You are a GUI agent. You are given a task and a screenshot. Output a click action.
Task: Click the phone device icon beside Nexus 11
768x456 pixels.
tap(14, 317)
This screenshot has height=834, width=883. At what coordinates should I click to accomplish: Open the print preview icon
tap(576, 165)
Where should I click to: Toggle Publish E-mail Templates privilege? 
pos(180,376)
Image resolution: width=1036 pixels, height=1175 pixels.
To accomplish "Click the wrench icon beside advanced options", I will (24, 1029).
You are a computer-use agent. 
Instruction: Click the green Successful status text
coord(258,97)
▬▬▬▬▬▬
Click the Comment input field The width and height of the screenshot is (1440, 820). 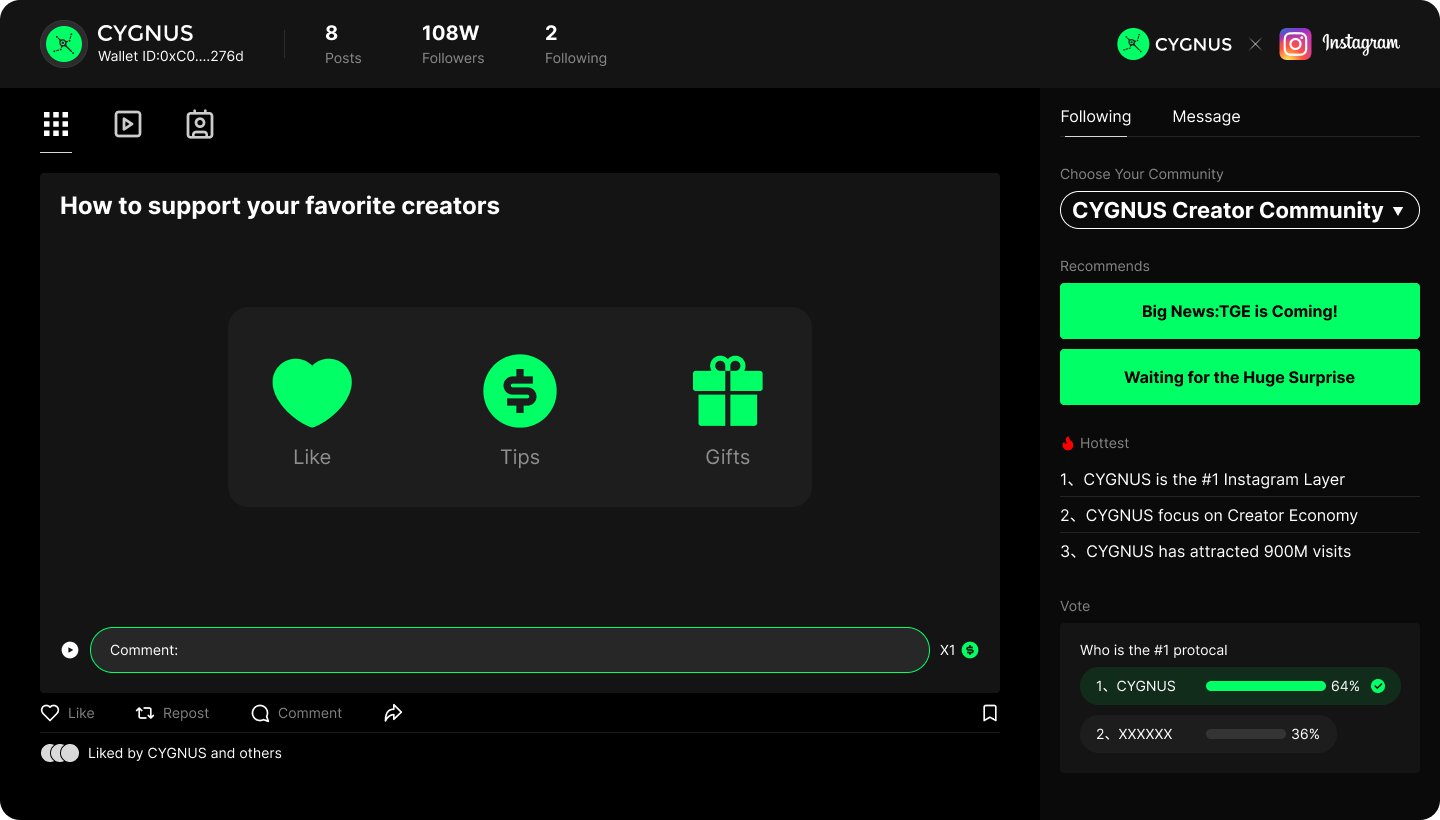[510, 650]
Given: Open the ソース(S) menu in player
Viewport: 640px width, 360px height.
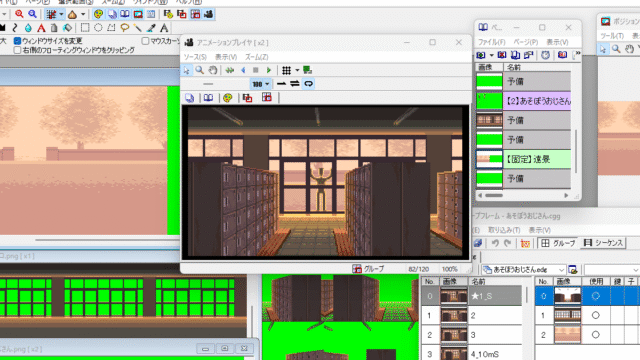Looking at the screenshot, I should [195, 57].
▬▬▬▬▬▬
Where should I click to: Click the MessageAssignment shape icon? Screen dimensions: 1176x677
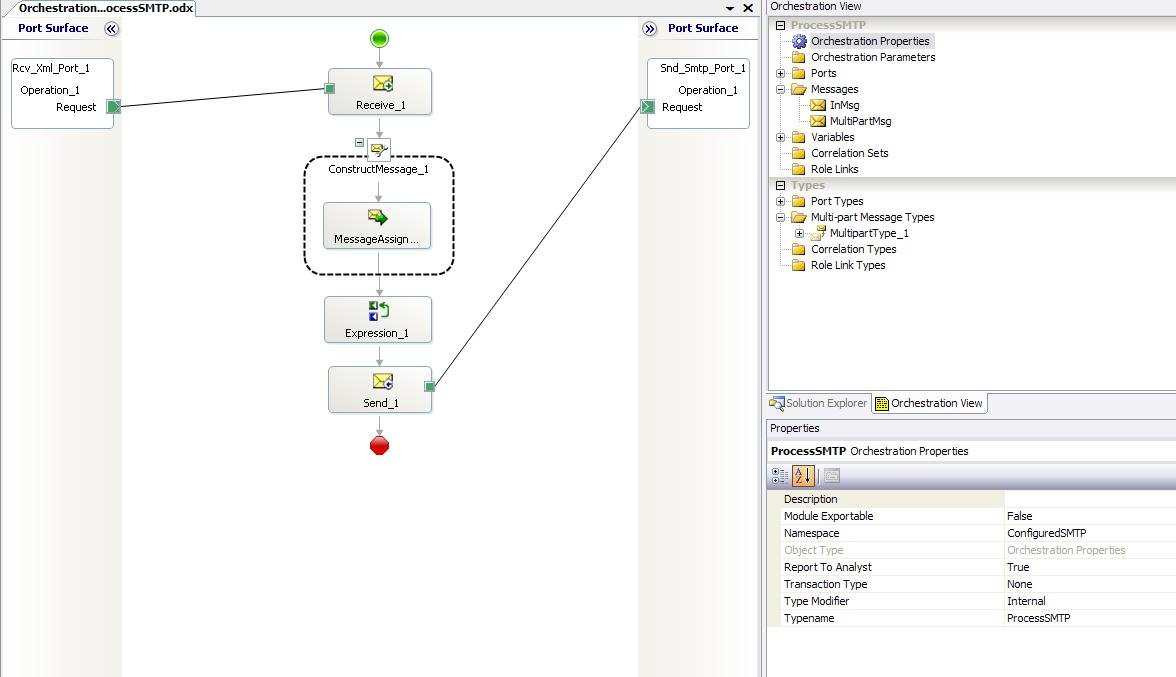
▬▬▬▬▬▬
Please find all lines of the entries that hold the string "agent" and copy them.

You are a GUI agent. You are given a task and a screenshot. Output a click action.
You are a computer-use agent. 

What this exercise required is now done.